Ya que los parántropos no acortaron el brazo de la resistencia para mejorar la eficacia de la palanca, lo que hicieron fue alargar el brazo de la potencia, que es la distancia entre la articulación de la mandíbula con el cráneo y la línea de acción de los músculos que cierran la mandíbula. Esos músculos eran, y son, los temporales y los maseteros. Usted puede palpárselos y ver cómo se contraen cuando muerde con fuerza un objeto con sus muelas. Los temporales los puede tocar a los lados de la cabeza, a la altura de las sienes. Ése es el origen de las fibras anteriores de los músculos temporales; su destino (su inserción) está en la mandíbula, concretamente en una proyección o apófisis, llamada coronoides, que se encuentra en la rama vertical de la mandíbula (que a su vez contiene, justo detrás de la tal apófisis coronoides, el cóndilo de articulación de la mandíbula con el cráneo).

Los músculos maseteros se originan por debajo de los pómulos, y van a parar al lugar en el que la rama vertical de la mandíbula se fusiona con la rama horizontal (esta última es la que porta los dientes). Pues bien, cuando cierra con fuerza la boca notará cómo se forma una bola (por engrosamiento del músculo masetero) en la parte posterior de la mandíbula, en el ángulo en el que se unen ambas ramas.

Los maseteros de los parántropos mejoraron su eficacia por el procedimiento de adelantar los pómulos y alejarlos de la articulación entre la mandíbula y el cráneo, con lo que se alargó el brazo de la potencia. De este modo la cara se hizo vertical, e incluso los pómulos llegaron a situarse por delante de la abertura nasal, dando a la faz una forma cóncava o de plato; pero la distancia entre las muelas y la articulación (el brazo de la resistencia) no se acortó en absoluto.
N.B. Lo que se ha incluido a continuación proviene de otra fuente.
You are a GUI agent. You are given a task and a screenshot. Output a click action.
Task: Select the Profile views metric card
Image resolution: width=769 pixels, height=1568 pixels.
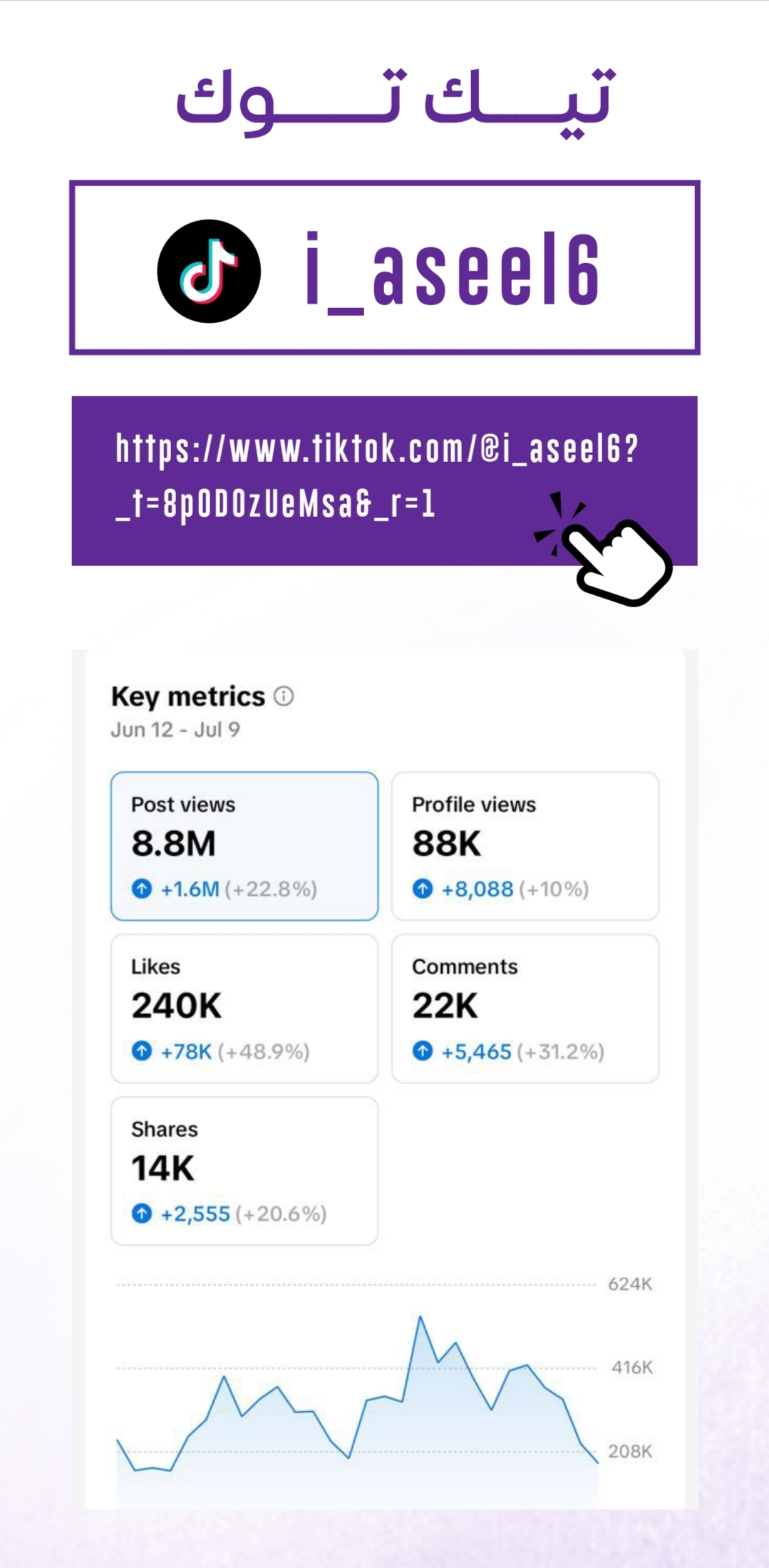coord(525,846)
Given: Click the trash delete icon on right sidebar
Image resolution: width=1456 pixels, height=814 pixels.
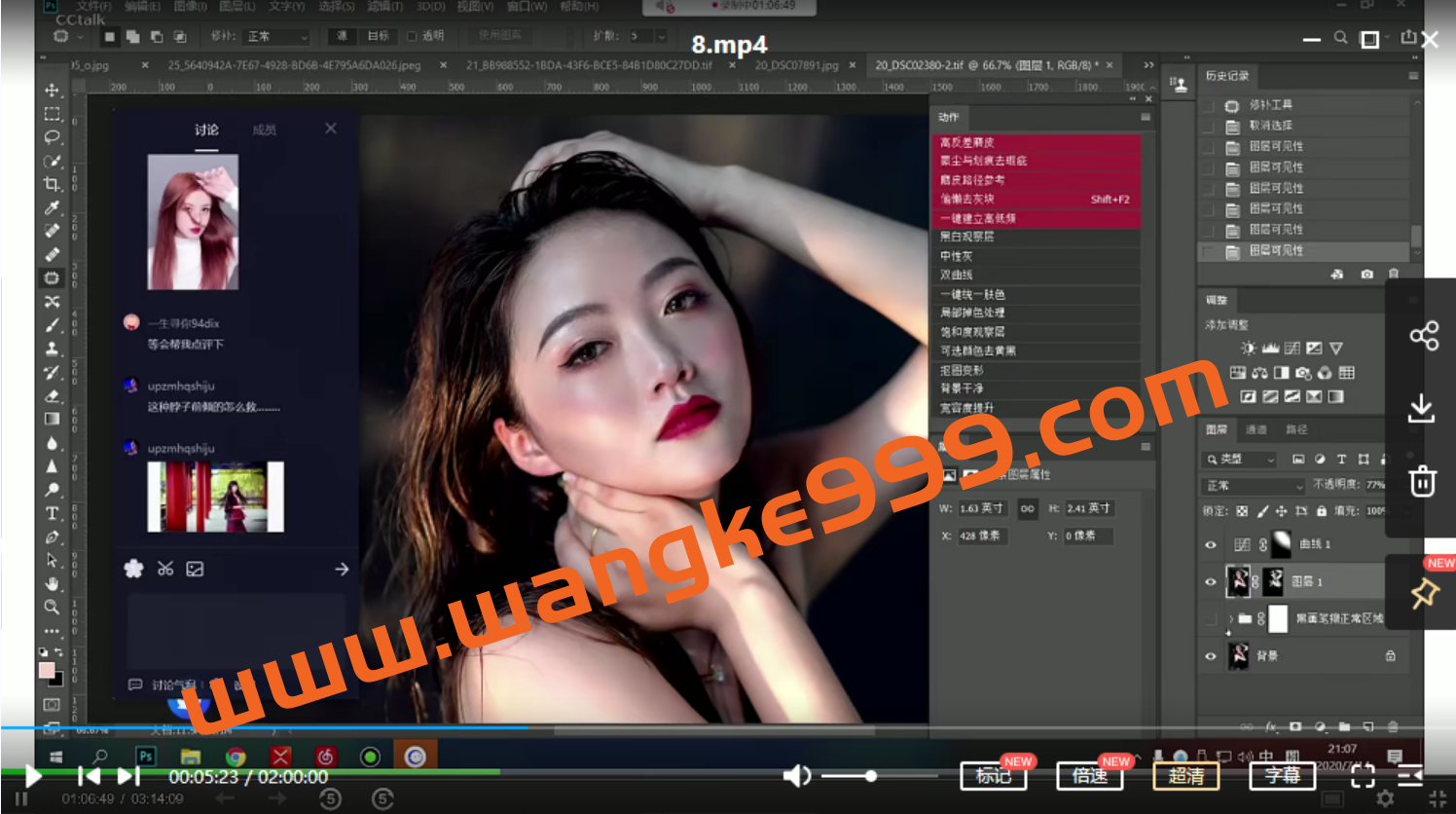Looking at the screenshot, I should (1423, 481).
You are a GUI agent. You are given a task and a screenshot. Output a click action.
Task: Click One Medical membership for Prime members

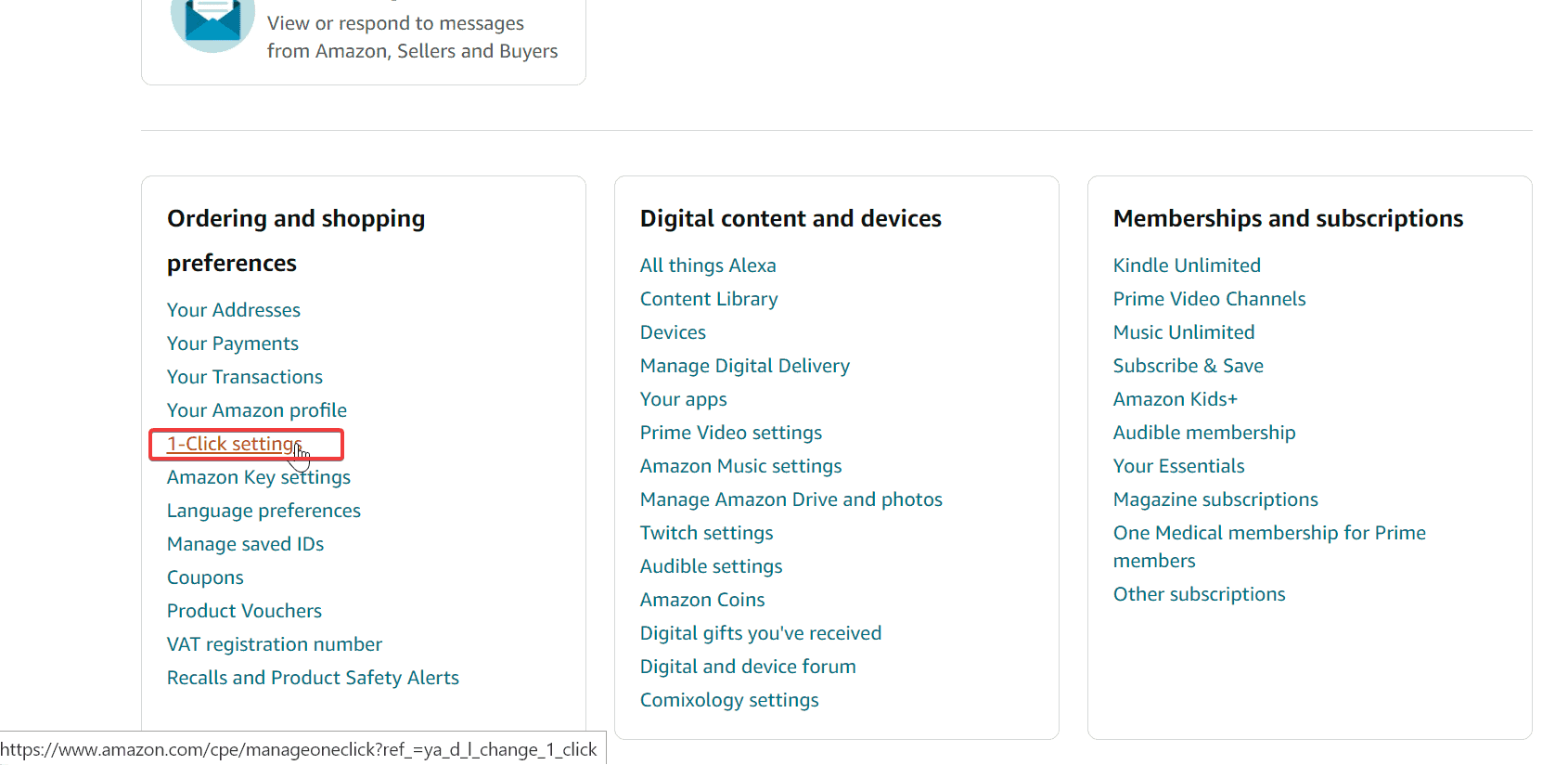click(x=1269, y=533)
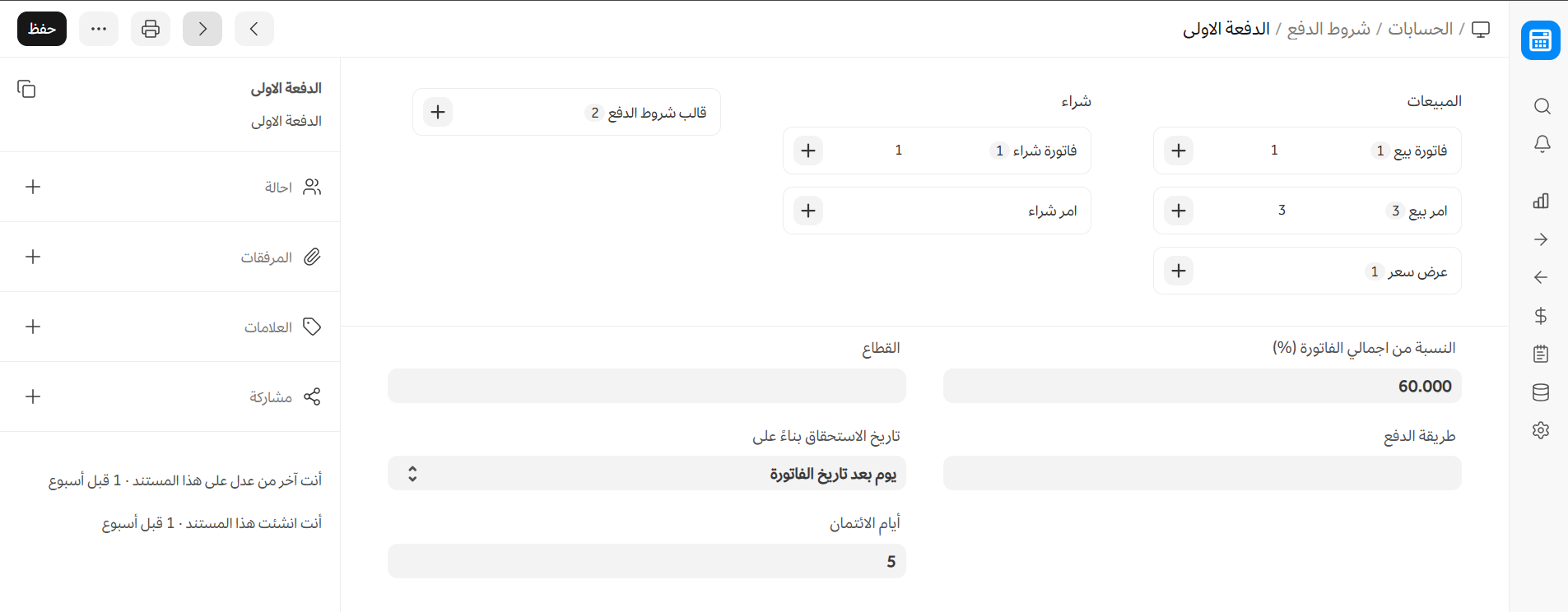Open the three-dots more options menu

pos(99,29)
Y la pregunta que surge de forma inmediata es ésta: si los australopitecos y parántropos querían (es un decir) mejorar la eficacia biomecánica del aparato masticador, ¿por qué no acortaron la cara y llevaron las muelas hacia atrás, como hemos hecho, por ejemplo, nosotros los humanos modernos? ¿Qué se lo impedía?

Tal vez la respuesta esté en la posición alta de la laringe, que se situaba justo detrás del paladar y le impedía retroceder. ¿Y cómo se produjo el retroceso del paladar y el acortamiento de la cara en nuestra especie? Esa pregunta quedará pendiente de momento, pero ni mucho menos olvidada.